A surprisingly common question is, “Should I learn Chinese or Japanese?” This is, equally, a surprisingly difficult question to answer.
There’s a lot of different factors that would influence your decision. I’ll be covering a handful of different things, but we’ll focus on the earning aspect first.
- 1 Should I learn Chinese or Japanese?
- 2 What’s the pay like for a Japanese speaker?
- 3 What’s the pay like for a Chinese speaker?
- 4 Chinese opportunities outside China
- 5 What’s the final word on money between the languages?
- 6 What other factors should I consider?
- 7 Learning Japanese or Chinese: Final verdict
Should I learn Chinese or Japanese?
From a purely financial perspective, learn Chinese, specifically Mandarin. Japanese pays slightly more, but there are fewer job opportunities. Chinese pays slightly less, but there’s more opportunity. Also, the growth of Chinese is almost guaranteed in the future, while Japan’s economy has been relatively stagnant for many years.
What’s the pay like for a Japanese speaker?
Several factors are going to affect this. First, and perhaps most obviously, is what kind of job you have. Next, it’s what other languages can you pair with Japanese.
Since you’re reading this, I’ll assume you’re at least fairly fluent in English. Another big factor is your location.
For example, if you’re in Chicago, in an in demand specialization for Japanese, you could be pulling in nearly six figures.
If you’re living in Japan and working a blue collar job you can expect to make just over $24,000 a year, nearly a quarter the earnings of a native Japanese person in a similar role.
Lucky you, however, if you go the somewhat more lucrative route, you’ll be earning roughly on par with your Japanese colleagues at around three grand a month.
Plus, one nice thing about Japan is that, in theory, no avenue is closed to you if your language skills are good enough.
Depending on your specialization, your salary could rise even higher. Engineers can make $3.5k. Marketing and sales geniuses could even get close to five grand!

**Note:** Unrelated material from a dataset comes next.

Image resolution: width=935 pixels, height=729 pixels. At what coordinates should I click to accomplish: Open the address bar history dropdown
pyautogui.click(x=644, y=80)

And if you’re an IT consultant of considerable skill, you could push even further, close to six grand a month.
Finally, of course, if you start your own business you could end up striking it rich. Would you, strictly speaking, need Japanese to do that?
No. You could rely on interpreters and whatnot, but I imagine a good grounding in the language would give you a serious leg up.
As a translator you could also make good money, turning Japanese into English.
On average you can get 9-12 cents per word, although, again, specialization can help pump that price up.
Translating patent forms? Big money. Lunch menus? Not so much.
And, unlike Chinese, the demand for Japanese translators isn’t quite as high. In fact, it’s less than 75% of the Chinese demand according to some numbers.
What’s the pay like for a Chinese speaker?
There’s a surprising amount of variance in salary for foreign workers in China.
At the low end, for those trying to build a career in China from the ground up, you might make as little as $1,200 a month.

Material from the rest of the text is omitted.